The idea for Scientista began as an online magazine in 2009 during Julia Tartaglia’s junior year at Harvard University. Combining her love for science and interest in digital media, she started WISE Words (Women Innovating Science and Engineering), because she felt that more could be done to encourage, empower and highlight women in STEM.

Two years later, WISE had established a solid following, and Julia decided to take it to the next level. Thus, Scientista was born! The organization strives to connect existing communities of women in science at campuses across the US, to build the largest cohesive network that can act as one voice. Scientista is a social movement aspiring to revolutionize STEM culture by addressing the lack of resources, community, and role models for college women. Co-founder, Christina Tartaglia states: “We can change the stereotype of what a female scientist is!”

Stay in touch by following them on Twitter.

European Platform of Women Scientists (Belgium)

The European Platform of Women Scientists (EPWS) was established in 2005 to represent the aspirations, concerns, interests and needs of women scientist in Europe. EPWS seeks to build a structural link between women scientists and European policy-makers to achieve equal and full participation of women in science and science policy. To date, over 100 networks of women from over 40 countries have become affiliated with EPWS.

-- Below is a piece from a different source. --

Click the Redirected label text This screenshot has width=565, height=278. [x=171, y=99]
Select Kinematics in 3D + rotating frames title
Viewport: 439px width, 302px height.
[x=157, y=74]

Connect with EPWS on Twitter!

Expanding Your Horizons Network (US)

Established in 1974 as the Math Science Network, the Expanding Your Horizons Network exists to inspire girls to recognize their potential and pursue opportunities in STEM. EYHN is known for their mentorship program, hosting conferences, and engaging underrepresented communities to inform young women and transform their perspective about career paths and potential success in STEM fields. They are present in some 33 US states, 3 countries, and have already impacted 24,000 young girls so far.

Follow Expanding Your Horizons on Twitter to stay updated!


The Association for Women in Science (AWIS) advocates for women in STEM, striving to ensure that, among other things, female scientists are recognized for their achievements, promoted without bias and compensated fairly. AWIS celebrated 40 years in 2013, and is active in many ways, including public engagement, research and analysis, talent development, events and publications. AWIS member Holly Soutter, PhD, adds: “My focus is networking and career development for women in science. That's why I like the multi-disciplinary nature of AWIS as the women are from all sectors of the workforce.”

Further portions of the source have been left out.